Stored data entries:
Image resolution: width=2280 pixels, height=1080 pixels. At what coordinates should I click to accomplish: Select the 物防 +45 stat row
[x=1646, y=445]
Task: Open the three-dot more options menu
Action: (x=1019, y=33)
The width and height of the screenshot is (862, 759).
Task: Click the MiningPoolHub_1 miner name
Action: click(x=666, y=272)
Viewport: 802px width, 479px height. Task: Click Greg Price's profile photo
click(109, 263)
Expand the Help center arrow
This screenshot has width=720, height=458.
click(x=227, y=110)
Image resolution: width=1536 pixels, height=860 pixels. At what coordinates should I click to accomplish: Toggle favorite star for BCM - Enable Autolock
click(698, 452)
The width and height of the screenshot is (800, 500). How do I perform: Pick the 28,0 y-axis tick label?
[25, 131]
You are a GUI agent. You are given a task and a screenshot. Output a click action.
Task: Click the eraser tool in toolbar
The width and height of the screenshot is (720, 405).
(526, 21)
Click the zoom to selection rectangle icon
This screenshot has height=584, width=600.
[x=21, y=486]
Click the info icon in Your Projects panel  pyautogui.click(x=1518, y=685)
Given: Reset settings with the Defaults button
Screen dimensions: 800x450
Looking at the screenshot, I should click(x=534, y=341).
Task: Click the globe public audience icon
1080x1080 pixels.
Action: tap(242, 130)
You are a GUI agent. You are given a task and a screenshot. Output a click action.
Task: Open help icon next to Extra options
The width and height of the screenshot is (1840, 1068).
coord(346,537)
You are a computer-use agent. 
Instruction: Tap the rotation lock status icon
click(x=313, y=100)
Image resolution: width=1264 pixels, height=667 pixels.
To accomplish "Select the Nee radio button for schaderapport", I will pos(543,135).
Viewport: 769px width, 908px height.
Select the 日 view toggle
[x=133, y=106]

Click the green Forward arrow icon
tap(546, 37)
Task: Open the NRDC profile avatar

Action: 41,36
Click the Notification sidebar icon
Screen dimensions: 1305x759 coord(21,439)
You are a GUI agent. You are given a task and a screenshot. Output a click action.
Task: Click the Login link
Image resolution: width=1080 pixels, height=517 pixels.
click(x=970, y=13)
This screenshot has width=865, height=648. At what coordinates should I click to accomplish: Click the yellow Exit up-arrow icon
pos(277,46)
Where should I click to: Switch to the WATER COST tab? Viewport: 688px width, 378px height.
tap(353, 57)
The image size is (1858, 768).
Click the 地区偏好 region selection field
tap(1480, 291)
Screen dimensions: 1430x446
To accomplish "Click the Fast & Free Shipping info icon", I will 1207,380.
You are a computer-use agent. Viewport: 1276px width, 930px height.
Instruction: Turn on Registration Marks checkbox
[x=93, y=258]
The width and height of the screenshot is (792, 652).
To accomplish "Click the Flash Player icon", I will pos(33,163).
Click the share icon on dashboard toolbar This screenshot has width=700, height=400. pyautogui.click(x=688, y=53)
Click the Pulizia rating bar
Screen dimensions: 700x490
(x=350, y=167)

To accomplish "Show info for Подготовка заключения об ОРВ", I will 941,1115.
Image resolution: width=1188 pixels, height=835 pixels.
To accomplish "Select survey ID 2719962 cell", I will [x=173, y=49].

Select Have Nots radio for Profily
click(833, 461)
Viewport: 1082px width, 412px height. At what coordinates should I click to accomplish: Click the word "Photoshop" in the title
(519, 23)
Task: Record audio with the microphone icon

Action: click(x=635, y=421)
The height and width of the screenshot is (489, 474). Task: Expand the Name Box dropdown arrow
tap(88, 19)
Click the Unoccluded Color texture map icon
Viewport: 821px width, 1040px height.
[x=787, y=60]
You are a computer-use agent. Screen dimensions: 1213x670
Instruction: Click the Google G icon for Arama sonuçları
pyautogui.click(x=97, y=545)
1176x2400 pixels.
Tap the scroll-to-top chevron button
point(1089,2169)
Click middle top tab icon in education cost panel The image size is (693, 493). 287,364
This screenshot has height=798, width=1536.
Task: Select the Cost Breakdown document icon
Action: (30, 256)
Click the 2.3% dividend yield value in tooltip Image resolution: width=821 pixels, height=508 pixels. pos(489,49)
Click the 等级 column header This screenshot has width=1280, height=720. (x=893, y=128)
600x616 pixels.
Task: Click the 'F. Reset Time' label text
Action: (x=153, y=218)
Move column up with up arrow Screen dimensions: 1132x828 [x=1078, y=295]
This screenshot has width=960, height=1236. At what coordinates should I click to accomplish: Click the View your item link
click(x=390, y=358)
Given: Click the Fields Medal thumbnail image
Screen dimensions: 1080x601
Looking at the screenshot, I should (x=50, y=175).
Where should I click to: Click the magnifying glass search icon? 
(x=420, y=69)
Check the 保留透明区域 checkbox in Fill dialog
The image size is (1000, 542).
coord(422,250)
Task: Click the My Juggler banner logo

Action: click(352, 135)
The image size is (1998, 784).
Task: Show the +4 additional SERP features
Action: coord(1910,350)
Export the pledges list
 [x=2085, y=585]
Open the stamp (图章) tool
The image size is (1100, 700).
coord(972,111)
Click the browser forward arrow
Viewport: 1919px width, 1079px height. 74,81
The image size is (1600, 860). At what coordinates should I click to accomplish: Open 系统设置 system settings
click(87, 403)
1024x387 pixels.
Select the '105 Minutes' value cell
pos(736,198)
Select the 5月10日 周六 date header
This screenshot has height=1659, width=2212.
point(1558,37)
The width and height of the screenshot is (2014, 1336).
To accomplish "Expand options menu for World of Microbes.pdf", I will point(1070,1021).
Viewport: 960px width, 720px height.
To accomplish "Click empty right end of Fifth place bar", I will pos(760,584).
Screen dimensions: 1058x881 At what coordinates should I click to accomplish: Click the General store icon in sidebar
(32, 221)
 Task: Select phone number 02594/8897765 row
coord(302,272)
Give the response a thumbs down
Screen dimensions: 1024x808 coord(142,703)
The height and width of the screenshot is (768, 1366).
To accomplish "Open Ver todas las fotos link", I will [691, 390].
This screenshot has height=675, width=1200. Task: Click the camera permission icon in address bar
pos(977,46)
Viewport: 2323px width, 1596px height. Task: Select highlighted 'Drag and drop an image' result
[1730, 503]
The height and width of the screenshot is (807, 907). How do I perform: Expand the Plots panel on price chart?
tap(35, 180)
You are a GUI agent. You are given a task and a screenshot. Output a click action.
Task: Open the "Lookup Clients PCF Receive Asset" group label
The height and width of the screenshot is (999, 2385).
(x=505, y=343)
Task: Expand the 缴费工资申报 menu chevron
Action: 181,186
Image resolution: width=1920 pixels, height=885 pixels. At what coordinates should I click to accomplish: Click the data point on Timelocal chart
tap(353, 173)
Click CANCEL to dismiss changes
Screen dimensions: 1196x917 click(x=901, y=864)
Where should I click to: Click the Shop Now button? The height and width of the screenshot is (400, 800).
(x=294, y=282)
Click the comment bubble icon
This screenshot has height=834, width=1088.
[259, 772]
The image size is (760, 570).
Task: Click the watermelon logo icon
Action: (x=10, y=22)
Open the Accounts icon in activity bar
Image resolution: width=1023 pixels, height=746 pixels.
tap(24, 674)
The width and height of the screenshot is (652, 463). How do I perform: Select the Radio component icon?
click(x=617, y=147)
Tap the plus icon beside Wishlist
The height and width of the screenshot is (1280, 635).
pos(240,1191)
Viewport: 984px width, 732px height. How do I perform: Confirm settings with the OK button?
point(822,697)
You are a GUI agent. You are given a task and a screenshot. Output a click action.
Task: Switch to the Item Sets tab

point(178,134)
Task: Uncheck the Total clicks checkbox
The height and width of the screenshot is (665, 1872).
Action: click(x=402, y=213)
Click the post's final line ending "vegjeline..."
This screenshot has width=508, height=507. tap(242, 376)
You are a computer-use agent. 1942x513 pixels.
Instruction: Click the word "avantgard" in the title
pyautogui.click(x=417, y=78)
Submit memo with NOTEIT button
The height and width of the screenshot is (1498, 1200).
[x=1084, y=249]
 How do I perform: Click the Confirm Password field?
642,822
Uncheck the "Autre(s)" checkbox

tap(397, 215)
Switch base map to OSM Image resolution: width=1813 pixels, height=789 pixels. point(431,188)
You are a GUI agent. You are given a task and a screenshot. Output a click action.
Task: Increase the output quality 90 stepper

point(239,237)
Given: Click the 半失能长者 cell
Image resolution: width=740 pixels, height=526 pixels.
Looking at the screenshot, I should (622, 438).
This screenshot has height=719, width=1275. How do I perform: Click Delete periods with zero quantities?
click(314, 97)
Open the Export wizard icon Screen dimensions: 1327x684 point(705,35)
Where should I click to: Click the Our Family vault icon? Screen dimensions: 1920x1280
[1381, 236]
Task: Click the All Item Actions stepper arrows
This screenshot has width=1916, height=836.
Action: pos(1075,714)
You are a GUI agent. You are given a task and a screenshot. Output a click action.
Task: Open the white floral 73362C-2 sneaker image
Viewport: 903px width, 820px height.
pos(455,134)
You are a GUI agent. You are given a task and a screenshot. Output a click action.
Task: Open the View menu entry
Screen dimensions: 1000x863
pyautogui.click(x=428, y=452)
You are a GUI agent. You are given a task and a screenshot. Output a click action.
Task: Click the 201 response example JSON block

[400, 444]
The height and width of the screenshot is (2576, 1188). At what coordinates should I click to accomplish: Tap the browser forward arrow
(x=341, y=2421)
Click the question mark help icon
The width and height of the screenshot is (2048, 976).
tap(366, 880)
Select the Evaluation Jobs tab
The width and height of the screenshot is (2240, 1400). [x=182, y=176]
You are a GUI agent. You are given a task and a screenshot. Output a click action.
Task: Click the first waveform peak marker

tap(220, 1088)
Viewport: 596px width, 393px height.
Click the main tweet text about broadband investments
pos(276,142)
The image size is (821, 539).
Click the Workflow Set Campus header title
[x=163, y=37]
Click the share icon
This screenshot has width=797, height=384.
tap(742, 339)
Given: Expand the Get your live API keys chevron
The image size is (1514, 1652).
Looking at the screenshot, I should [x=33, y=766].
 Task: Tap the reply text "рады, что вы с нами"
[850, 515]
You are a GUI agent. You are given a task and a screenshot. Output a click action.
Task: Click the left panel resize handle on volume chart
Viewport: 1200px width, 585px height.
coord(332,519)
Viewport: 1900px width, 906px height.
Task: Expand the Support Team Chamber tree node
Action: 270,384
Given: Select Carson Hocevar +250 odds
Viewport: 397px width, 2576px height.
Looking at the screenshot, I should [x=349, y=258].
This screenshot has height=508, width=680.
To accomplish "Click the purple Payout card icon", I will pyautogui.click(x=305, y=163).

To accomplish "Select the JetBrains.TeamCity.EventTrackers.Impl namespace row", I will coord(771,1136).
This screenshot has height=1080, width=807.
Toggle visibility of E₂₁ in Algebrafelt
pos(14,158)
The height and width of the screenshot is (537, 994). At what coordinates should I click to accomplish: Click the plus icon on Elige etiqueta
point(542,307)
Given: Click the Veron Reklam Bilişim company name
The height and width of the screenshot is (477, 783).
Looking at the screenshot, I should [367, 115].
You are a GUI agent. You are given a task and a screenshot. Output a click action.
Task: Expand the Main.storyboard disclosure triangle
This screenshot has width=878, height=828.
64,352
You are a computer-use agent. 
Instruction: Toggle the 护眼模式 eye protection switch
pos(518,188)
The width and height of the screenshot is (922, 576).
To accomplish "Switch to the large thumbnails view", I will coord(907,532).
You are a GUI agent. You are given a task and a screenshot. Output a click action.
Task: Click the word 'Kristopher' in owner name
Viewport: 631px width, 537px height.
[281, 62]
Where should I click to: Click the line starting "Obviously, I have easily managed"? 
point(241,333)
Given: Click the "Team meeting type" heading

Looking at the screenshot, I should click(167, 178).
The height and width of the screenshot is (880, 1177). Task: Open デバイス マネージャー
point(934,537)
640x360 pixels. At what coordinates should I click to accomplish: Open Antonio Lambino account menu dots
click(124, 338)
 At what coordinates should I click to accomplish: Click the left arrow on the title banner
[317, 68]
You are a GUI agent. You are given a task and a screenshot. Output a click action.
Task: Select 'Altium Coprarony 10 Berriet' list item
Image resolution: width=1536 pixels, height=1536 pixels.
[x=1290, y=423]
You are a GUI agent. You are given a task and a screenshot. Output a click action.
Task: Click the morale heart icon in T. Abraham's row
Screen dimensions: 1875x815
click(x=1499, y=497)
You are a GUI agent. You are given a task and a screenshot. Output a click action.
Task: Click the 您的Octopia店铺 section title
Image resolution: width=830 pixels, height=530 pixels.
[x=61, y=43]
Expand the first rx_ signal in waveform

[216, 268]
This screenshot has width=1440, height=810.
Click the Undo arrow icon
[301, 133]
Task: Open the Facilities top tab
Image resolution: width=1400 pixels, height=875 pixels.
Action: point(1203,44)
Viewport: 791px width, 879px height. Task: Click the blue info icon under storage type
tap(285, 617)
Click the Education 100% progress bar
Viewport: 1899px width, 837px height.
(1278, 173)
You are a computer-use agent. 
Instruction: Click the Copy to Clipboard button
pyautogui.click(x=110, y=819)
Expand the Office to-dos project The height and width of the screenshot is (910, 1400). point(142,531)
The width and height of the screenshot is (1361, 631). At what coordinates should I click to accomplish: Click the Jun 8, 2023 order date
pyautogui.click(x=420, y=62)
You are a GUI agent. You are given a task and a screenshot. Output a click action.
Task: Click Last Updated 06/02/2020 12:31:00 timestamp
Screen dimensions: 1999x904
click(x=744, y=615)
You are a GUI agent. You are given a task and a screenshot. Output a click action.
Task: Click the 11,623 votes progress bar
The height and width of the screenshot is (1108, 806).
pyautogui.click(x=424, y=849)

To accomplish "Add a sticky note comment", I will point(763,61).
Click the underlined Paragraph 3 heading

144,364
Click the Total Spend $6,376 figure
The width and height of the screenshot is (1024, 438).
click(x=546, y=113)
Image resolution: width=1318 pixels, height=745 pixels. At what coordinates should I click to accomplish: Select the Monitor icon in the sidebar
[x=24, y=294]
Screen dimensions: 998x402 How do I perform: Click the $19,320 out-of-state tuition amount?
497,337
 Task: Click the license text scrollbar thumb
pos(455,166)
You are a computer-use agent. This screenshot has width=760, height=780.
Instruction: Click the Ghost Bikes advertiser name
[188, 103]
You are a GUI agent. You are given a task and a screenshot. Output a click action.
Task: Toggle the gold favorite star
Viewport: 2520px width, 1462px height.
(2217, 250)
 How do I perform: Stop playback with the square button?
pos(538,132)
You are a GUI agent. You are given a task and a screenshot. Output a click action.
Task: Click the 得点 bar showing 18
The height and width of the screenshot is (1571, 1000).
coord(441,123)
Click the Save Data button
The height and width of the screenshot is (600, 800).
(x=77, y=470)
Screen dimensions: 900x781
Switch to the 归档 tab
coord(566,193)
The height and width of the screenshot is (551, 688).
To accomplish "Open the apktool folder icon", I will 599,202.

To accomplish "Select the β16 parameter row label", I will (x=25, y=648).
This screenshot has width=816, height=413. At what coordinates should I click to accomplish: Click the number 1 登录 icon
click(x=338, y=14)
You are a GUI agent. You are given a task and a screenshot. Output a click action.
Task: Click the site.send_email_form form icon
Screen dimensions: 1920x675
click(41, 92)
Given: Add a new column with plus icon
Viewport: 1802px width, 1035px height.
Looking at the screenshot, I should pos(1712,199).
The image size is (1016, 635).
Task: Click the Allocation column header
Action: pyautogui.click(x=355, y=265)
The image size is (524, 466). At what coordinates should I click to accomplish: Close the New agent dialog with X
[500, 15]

— Exercise objective —
In the entries above, tally the lines that hold the string "computer" and give only the count.

— Problem solution —
7